The forecasting model consists of different candidate submodels (layers) that each forecast a different aspect of the risk of Lassa Fever. The final forecasting model consists of a set of submodels that best predict the number of human Lassa cases in Nigeria. The first layer uses boosted regression trees that, when given land cover and weather attributes of known locations of Lassa occurence, predict the probability of Lassa being present at any 5 km by 5 km pixel across West Africa. Similarly, the second layer uses boosted regression trees to forecast the probability that the rodent reservoir of Lassa, the multimammate rat , occurs in a pixel. Finally, the third layer uses rodent trapping data to predict seasonal migrations of rats into and out of domestic settings. The form of the forecast is

\[ \text{Lassa transmission risk} \sim D_L(x) D_R(x) T(t,x)\],

where \(D_L(x)\) is the probability of Lassa occuring at spatial position x, \(D_R(x)\) gives the probability that the primary rodent reservoir occurs, and \(T(t,x)\) describes the seasonal migration of the reservoir. Here, dependence on the spatial coordinate \(x\) occurs through weather and land cover predictors from satellite datasets. This work is submitted to the Proceedings of the Royal Society B, and available as a BioRxiv preprint. Code that is discussed in the manuscript is available in this github repository.

-------

EXERCISE GOAL:
Carry the passage on Lassa fever forecasting further, picking up after its final sentence. The listing after the passage isn't needed for anything here.

(Items from a data source)
-------

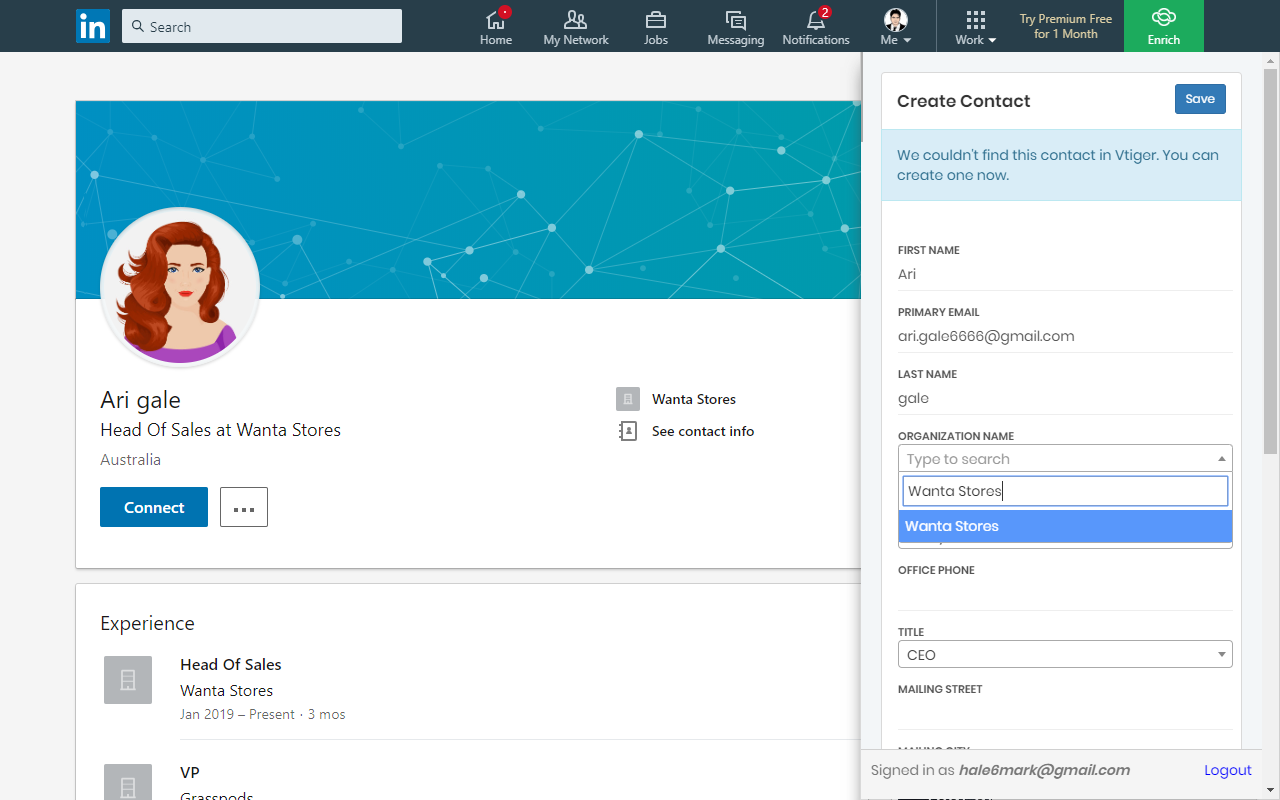The image size is (1280, 800).
Task: Click the Enrich extension icon
Action: tap(1163, 18)
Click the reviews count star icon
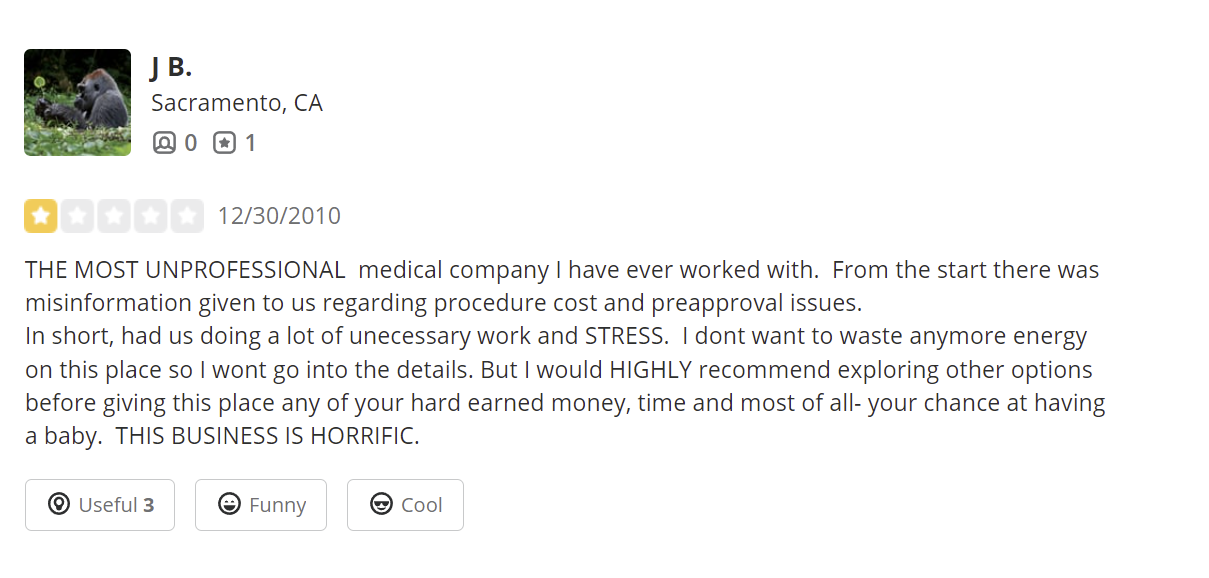 click(224, 143)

-------

OUTPUT OF THE EXERCISE:
Using machine vision to identify trees

One of my favorite passtimes living in Wisconsin is plant identification – the plant diversity in Wisconsin is amazing, so you never know what you’ll find in some secluded meadow or woodland. This project is a fusion of my love of plant ID and my desire to learn more about machine vision with tensorflow. The goal was to build a convolutional neural network (CNN) that could identify a tree’s species from an image of its bark. This particular challenge was partly motivated by the oncoming fall weather – tree ID is about to get a lot more difficult as the leaves fall – and I would like to get better with winter tree ID.

The project involved collecting an extensive image/species dataset of local trees (30+ hours in the woods) in some beautiful Wisconsin fall weather. The resulting github repository provides the full dataset that I collected, as well as a complete walkthrough of building, training, and evaluating the CNN. This project demonstrates certain key issues in machine learning, including data augmentation, how to handle imbalanced datasets in classification problems, and model selection.

When should you vaccinate a fluctuating population?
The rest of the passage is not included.